Extracted text:
Wednesday, July 2, 2014

DB's Song of the Day (day 183): "'CEPT YOU & ME, BABE" (2000) Greg Brown



Today’s song, apropos of my comments on the halfway point of this series about which decades are racking up the most selections, is where a song of the Aughts wins out over the Nineties. I’ve only known Greg Brown’s music since around 1998, when my friend Andrew sent me a tape that contained several Greg Brown songs, among other things, “Whatever It Was,” from 1997’s Slant 6 Mind, and “Two Little Feet” from 1996’s Further In. Before long, I had both albums and that’s pretty much where my acquisition of Greg Brown music languished. He had a lot of earlier LPs, but it seemed to me he was hitting his stride in the late Nineties and those two albums were probably as good as anything he’d done.

Somewhere in the early Aughts, I duped Covenant from my brother, Eric, who picked it up based on hearing some of it on NPR.  Not an NPR listener, ever, I miss out on stuff like that. In any case, Covenant struck me then as not quite as good as those other two, but not at all bad. Today I listened to all three albums and found myself wanting to hear Covenant again. It suited my mood, I guess. Today’s song I would say is a very good example of a “limbo song” because the situation it describes is fitting for the state of mind I was mostly in, in the early 2000s.

I was tempted to pick “Two Little Feet”—which is one of Brown’s unabashed feel-good songs, and always makes me happy to hear it—or “Whatever It Was,” in which he makes a lot of wry observations about the world in general, always ending with the line: “I was looking for what I loved / Whatever it was is gone.” That was a line that made sense to me during some of the dark times of the Nineties and after.  A rueful reflection on the bad side of the times a-changin'. Then too, I’m big on “Where is Maria?” from Further In, a song that hit me right between the eyes one day in the car—still had a tape player in those days—so that I’ll never forget the feeling I got from it (that bit about “I'd like to go back to that room and stay there for awhile”). That song, which might have been my first choice for a post, isn’t available on YouTube and I’m trying to select songs that can be heard on the internet.

Raw data:
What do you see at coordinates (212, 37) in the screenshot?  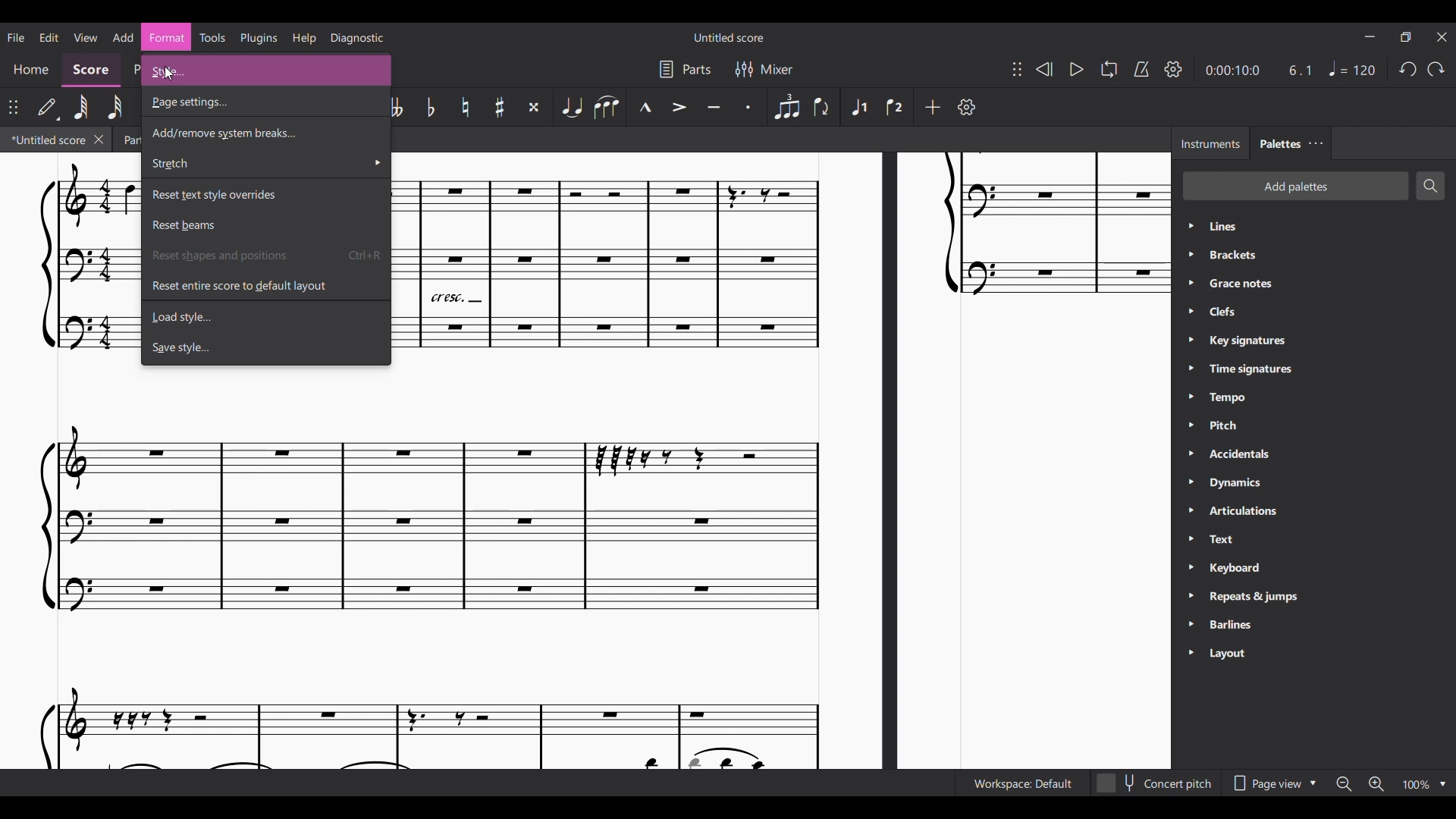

Exercise description: Can you carry the blog post about Greg Brown's songs forward from its last sentence? Nothing in the data is needed here.

Answer for this exercise:
Which leads me, funnily enough, to today’s song, with its reflections on the fact that “It seems nobody’s lonely any more / ‘Cept you and me, babe.” Brown takes the position of someone aging beyond the reach of the gadgets that mean so much to his juniors—“Half the people you see these days are talkin’ on cellphones”—and that’s been a hallmark of our era, along with “livin' it up on the internet.” Brown, who is ten years my elder, was 51 when the album came out and that could be swaying me a bit too. Then too, we just had one of those drenching summer thunderstorms that charges the air and creates that fresh and watery smell in the air, and “’Cept You and Me” says “It’s raining sheets of rain,” and the song feels that way. Dark and morose and lonesome. Yes, and what really made me select the song more than anything is Brown’s guitar on it.

As a guitar player, Brown is always fun to hear, playing with a very appealing funkiness. That’s the quality I would say comes across most from Slant 6 Mind, a wonderful guitar album, and that’s what I associate with him. But on today’s song, his guitar is more lyrical and incisive. Which isn’t to say he’s not like that sometimes. I just thought of “Small Dark Movie” which opens Further In the way “You and Me” opens Covenant. Both are songs of dysfunction, we might say. But “Small Dark Movie” never completely jells into a position on the speaker or the speaker’s position on the song’s protagonist (“you”).  It gets a bit elusive.

Not so on today’s song where, besides sheets of rain and cellphones and the internet, Brown evokes the kinds of people who meet somebody new and leave the past behind (“The kids will get used to it / It happens all the time”), and, the line that always resonates with me: “People used to spend quite a bit of time alone.” In Limbo Days, I did, God knows, but I was also on the internet as the answer to that solitude. So I see myself reflected in this song, particularly that sense of a kind of guilt that comes from either being alone (and avoiding everyone who’s supposed to know you), or not being alone (because on the internet) and letting other people be a distraction from more arduous tasks. It’s a double-bind, in other words, and Brown’s lyrics get at that, while his guitar keeps pricking and needling one’s composure, letting you know that—face it—you’re not getting away with anything. “We can have it all though our lives are short,” he says, giving us an update of the “Me decade” view that there’s no earthly reason not to do whatever you want to do.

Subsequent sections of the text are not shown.